Londra, parla la madre del terrorista italo-marocchino

"Pregavo perchè il terzo nome non fosse il suo". La madre del terrorista Youssef Zaghba si apre in un'intervista rilasciata a l'Espresso, raccontando tutto di lei e del figlio.

Londra, parla la madre del terrorista italo-marocchino

È Valeria Khadija Collina a rompere il silenzio parlando di suo figlio Youssef Zaghba, 22 anni, tra gli attentatori di Londra.
Quando i figli sbagliano i genitori si danno sempre qualche colpa“, ha spiegato in un’intervista rilasciata a l’Espresso, raccontando i suoi pensieri e le sue emozioni in quei tragici momenti.

Quando la televisione ha comunicato i nomi dei primi due attentatori di Londra, mostrando a tutto il mondo le foto dei loro visi, Valeria si trovava nella casa di Fagnano di Valsamoggia (Bo), e li ha riconosciuti subito. Erano gli amici di suo figlio Youssef che non sentiva dal venerdì passato, e che si era trasferito proprio a Londra per trovare lavoro.

L’amara conferma è arrivata subito dopo, quando hanno ufficializzato anche i nomi dei ragazzi, ed è in quel momento che ha iniziato a sperare che suo figlio Youssef si fosse nascosto da qualche parte per non avere problemi con la polizia, e ha raccontato delle sue preghiere perché il terzo nome non fosse proprio il suo.

Io ce l’ho messa tutta e penso che lui sia stato logorato all’interno“, continua a raccontare durante l’intervista. “Abbiamo sempre controllato le amicizie e verificato che non si affidasse a persone sbagliate. Ma aveva Internet ed è da lì che arriva tutto. Né in Italia né in Marocco, dove studiava informatica all’università di Fes, si era mai lasciato trascinare da qualcuno“.

La madre ha sempre avuto la speranza che suo figlio potesse trovare presto un buon lavoro, per impegnarsi, e smettere di pensare alla Siria come un luogo dove vivere un islam puro, così come Youssef non smetteva di ripetere. Quest’ultimo, infatti, criticava spesso anche la sorella maggiore, poiché voleva che fosse più islamica e vestisse come voleva lui, litigando di continuo con lei.
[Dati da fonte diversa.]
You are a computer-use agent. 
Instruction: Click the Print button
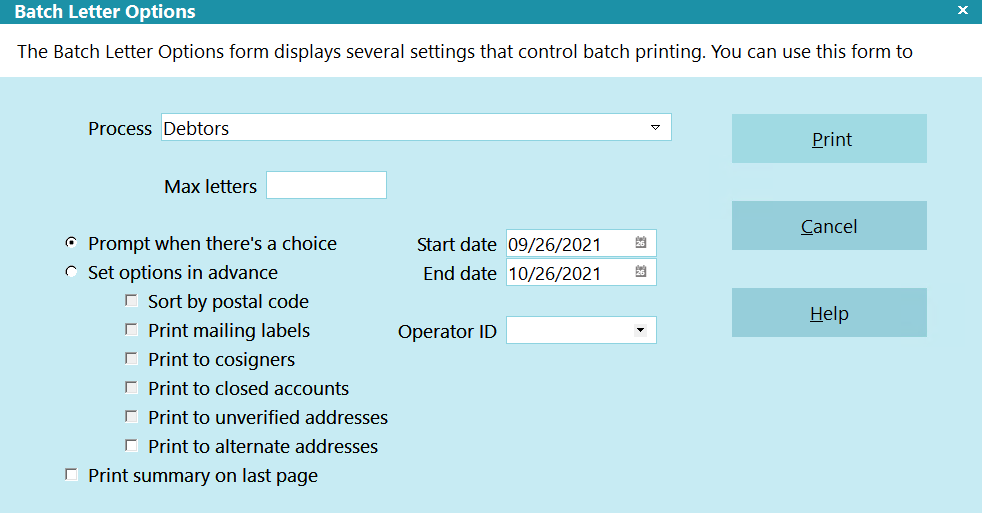tap(829, 138)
È noto come nel 2016 avesse già cercato di raggiungere la Siria prendendo un volo da Bologna per la Turchia, ma fu fermato dagli agenti della Digos al momento dell’imbarco, dopo aver trovato immagini dell’Isis nel suo cellulare. Da quel momento, scattò la denuncia a piede libero per terrorismo internazionale, venendo così inserito negli archivi di polizia e intelligence come “soggetto a rischio”: non sarà questo a fermarlo, poiché nel giro di una decina di giorni, il tribunale del Riesame ordina la restituzione di passaporto e telefono.

L’ultima volta che Valeria ha parlato con il figlio risale il giovedì prima dell’attentato, occasione in cui avevano scherzato su quello che avrebbero fatto alla conclusione del Ramadan, quando Valeria sarebbe andata a trovarlo a Londra.
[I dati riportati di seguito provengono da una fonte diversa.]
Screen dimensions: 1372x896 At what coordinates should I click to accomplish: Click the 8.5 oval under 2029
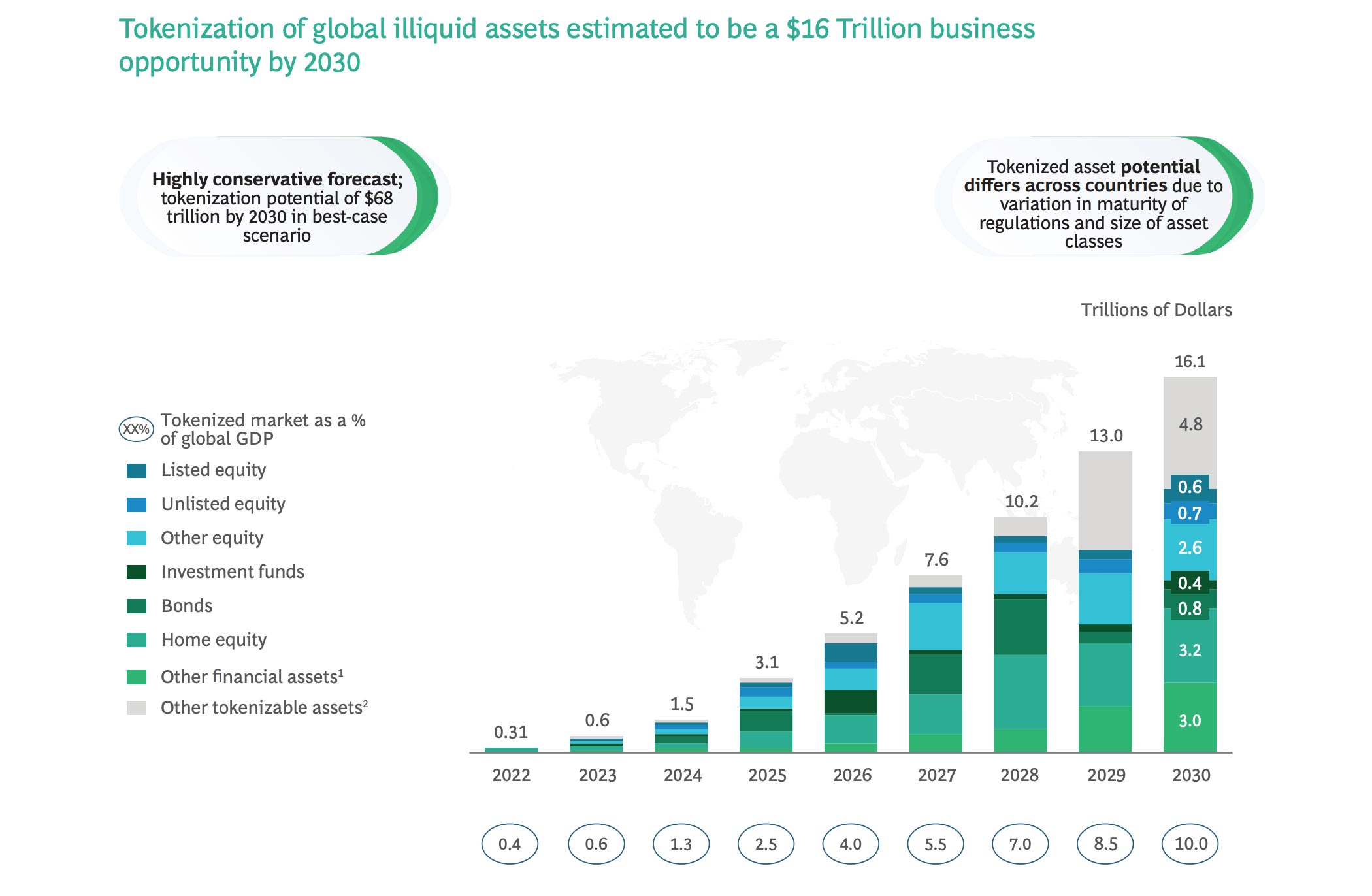tap(1105, 844)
La madre, con il senno di poi, ammette – durante l’intervista – di quanto si fosse resa conto che quella chiamata fosse un addio: pur non avendole detto nulla di particolare, si rese conto dalla sua voce che qualcosa non andava, a confermare anche il fatto che raramente la chiamasse, ma che preferisse inviare messaggi tramite cellulare.

Valeria, infine, ci tiene a precisare che, nonostante il suo enorme dolore per la perdita di un figlio, colpevole di un attentato in cui sono morte altre sette persone, lo condanna per ciò che ha fatto, e condivide la decisione dei 140 imam contrari al rito funebre per gli attentatori.